ACTIVITY: The entries below contain a stretch that opens with the line containing "[Прості та дуже" and closes with the line containing "[Ідеальні булочки з"; set down that stretch exactly, both ends included, and nothing else.

SUPPLIED RECORDS:
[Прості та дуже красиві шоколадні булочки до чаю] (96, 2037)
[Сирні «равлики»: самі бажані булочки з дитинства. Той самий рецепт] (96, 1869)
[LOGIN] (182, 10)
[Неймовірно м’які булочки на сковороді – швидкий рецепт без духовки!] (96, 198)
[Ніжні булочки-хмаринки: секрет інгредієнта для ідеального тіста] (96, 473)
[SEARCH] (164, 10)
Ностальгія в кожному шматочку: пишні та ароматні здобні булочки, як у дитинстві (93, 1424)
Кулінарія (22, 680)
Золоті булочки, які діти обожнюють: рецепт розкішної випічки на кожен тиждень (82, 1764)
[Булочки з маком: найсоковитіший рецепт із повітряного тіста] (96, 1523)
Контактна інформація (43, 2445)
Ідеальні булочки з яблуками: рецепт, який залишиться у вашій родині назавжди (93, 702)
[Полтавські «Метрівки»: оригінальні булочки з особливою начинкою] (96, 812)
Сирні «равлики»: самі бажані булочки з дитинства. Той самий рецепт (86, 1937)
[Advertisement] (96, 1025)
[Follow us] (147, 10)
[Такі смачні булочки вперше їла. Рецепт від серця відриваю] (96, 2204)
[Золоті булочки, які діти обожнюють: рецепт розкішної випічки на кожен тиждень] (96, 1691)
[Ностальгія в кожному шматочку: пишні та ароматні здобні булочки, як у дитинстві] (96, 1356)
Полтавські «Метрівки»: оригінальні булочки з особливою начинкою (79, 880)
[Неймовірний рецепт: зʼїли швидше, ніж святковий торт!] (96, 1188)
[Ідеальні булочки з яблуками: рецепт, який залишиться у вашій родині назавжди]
--
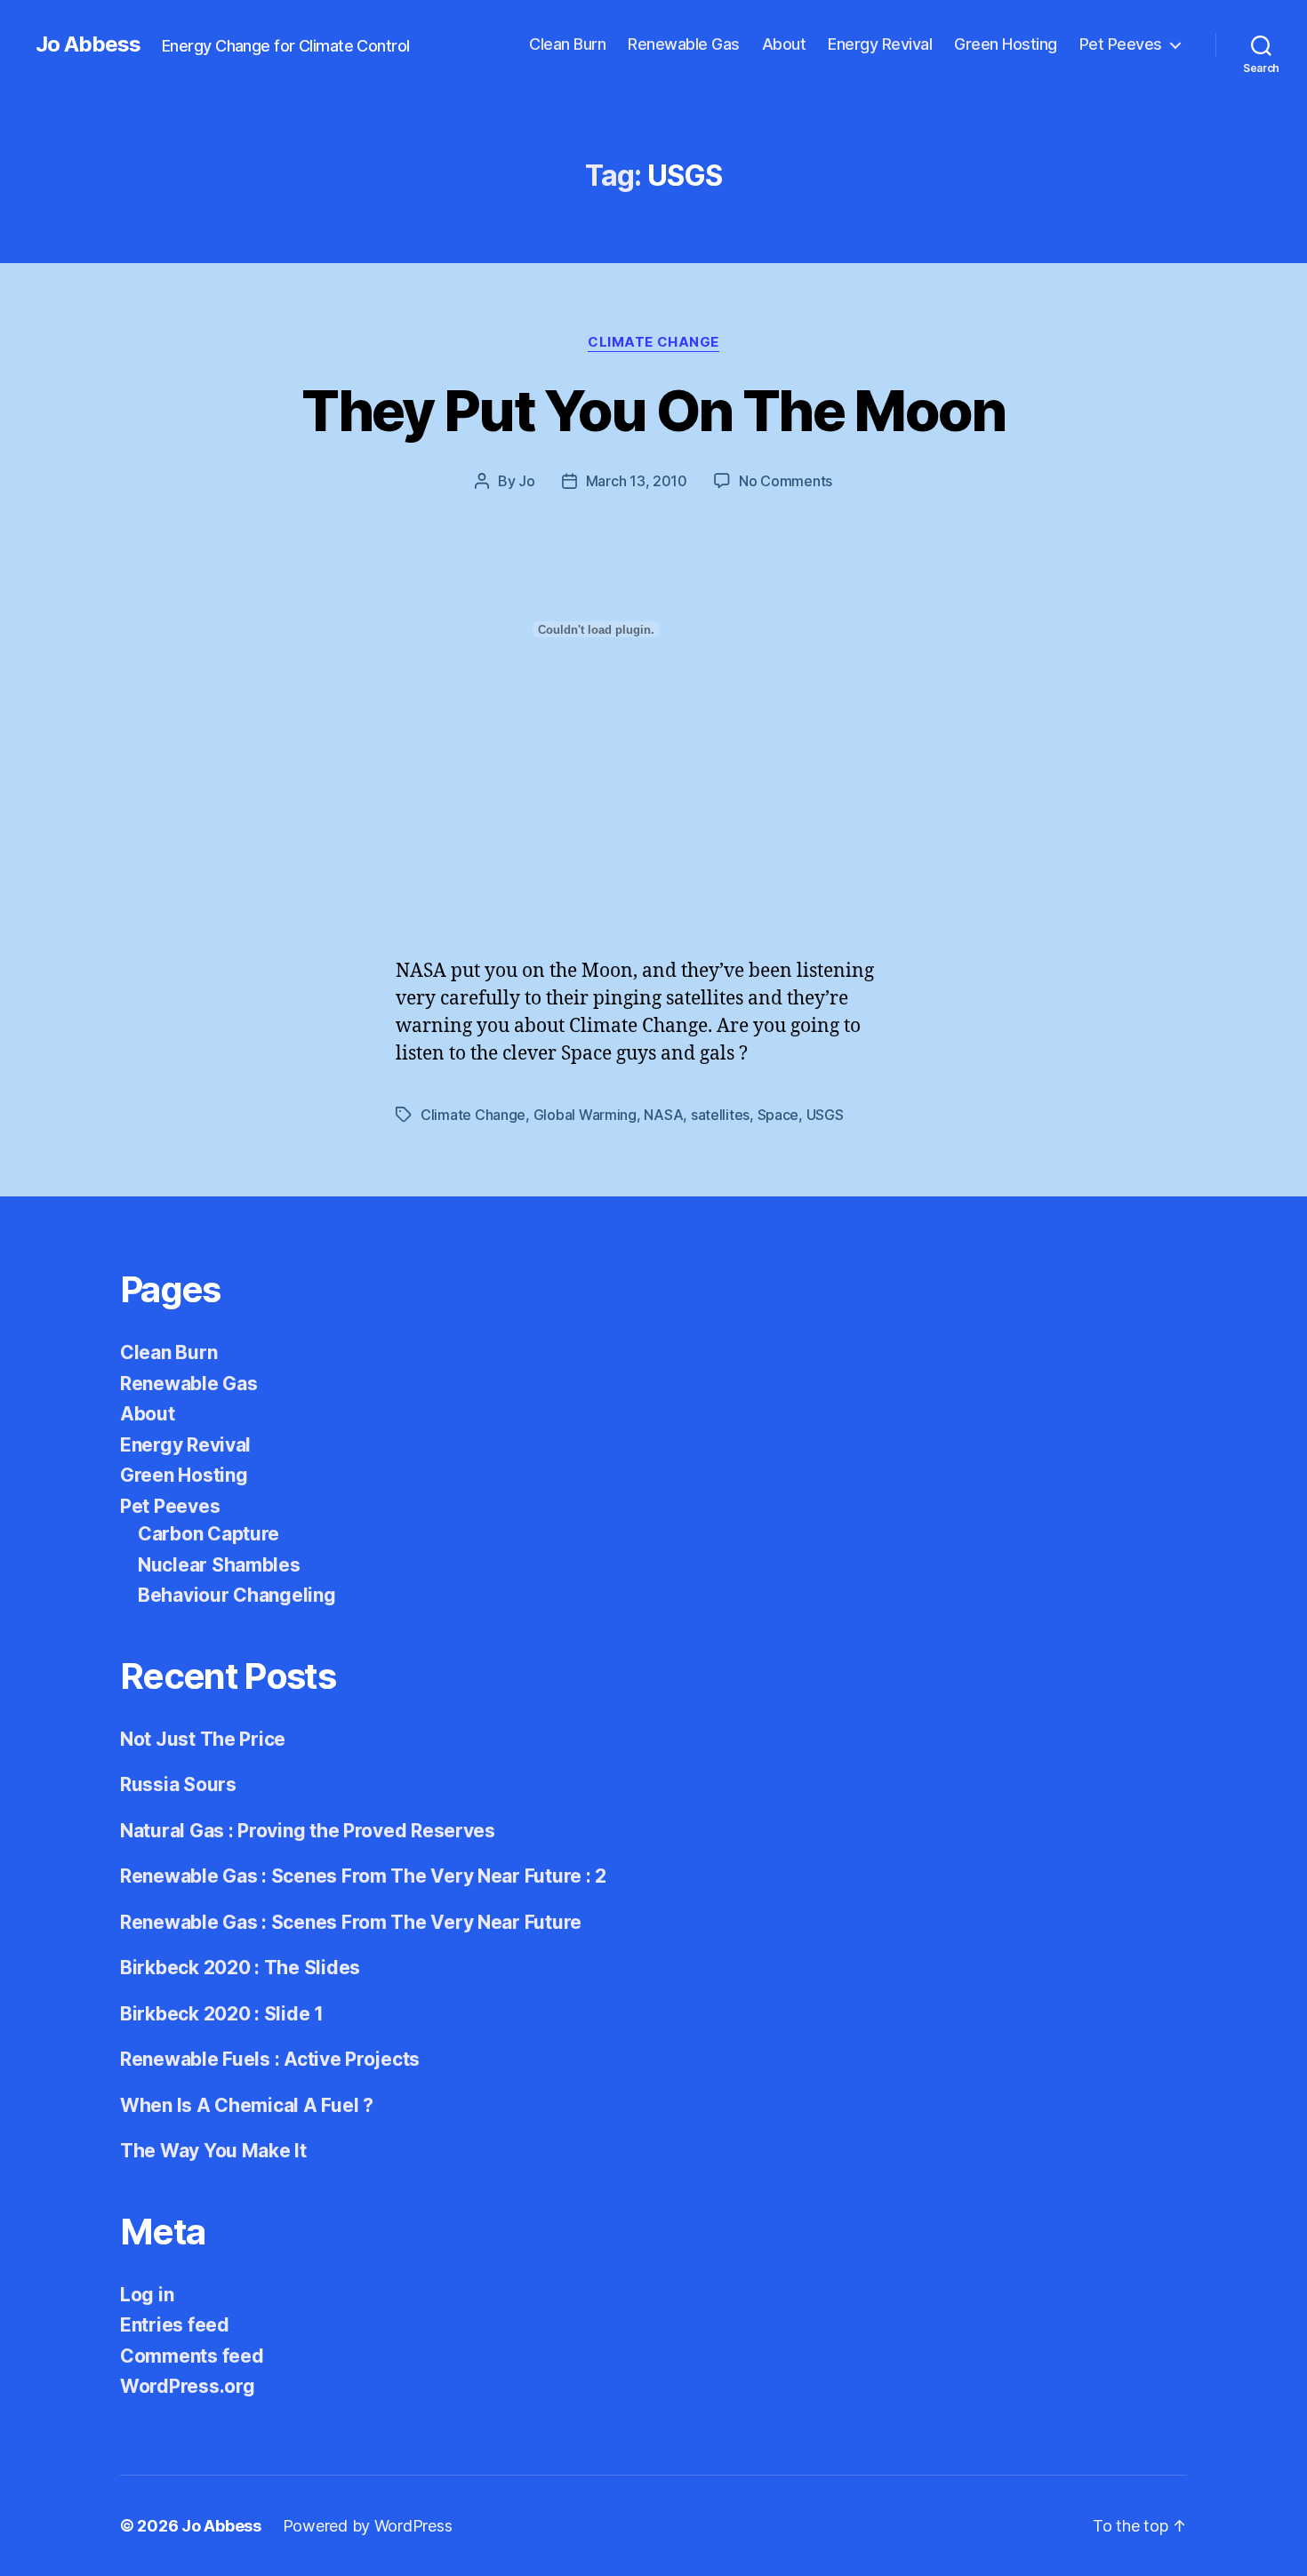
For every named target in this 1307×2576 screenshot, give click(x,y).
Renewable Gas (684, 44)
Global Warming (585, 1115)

YOUR SOLUTION:
[Прості та дуже красиві шоколадні булочки до чаю] (96, 2037)
[Сирні «равлики»: самі бажані булочки з дитинства. Той самий рецепт] (96, 1869)
[LOGIN] (182, 10)
[Неймовірно м’які булочки на сковороді – швидкий рецепт без духовки!] (96, 198)
[Ніжні булочки-хмаринки: секрет інгредієнта для ідеального тіста] (96, 473)
[SEARCH] (164, 10)
Ностальгія в кожному шматочку: пишні та ароматні здобні булочки, як у дитинстві (93, 1424)
Кулінарія (22, 680)
Золоті булочки, які діти обожнюють: рецепт розкішної випічки на кожен тиждень (82, 1764)
[Булочки з маком: найсоковитіший рецепт із повітряного тіста] (96, 1523)
Контактна інформація (43, 2445)
Ідеальні булочки з яблуками: рецепт, який залишиться у вашій родині назавжди (93, 702)
[Полтавські «Метрівки»: оригінальні булочки з особливою начинкою] (96, 812)
Сирні «равлики»: самі бажані булочки з дитинства. Той самий рецепт (86, 1937)
[Advertisement] (96, 1025)
[Follow us] (147, 10)
[Такі смачні булочки вперше їла. Рецепт від серця відриваю] (96, 2204)
[Золоті булочки, які діти обожнюють: рецепт розкішної випічки на кожен тиждень] (96, 1691)
[Ностальгія в кожному шматочку: пишні та ароматні здобні булочки, як у дитинстві] (96, 1356)
Полтавські «Метрівки»: оригінальні булочки з особливою начинкою (79, 880)
[Неймовірний рецепт: зʼїли швидше, ніж святковий торт!] (96, 1188)
[Ідеальні булочки з яблуками: рецепт, який залишиться у вашій родині назавжди]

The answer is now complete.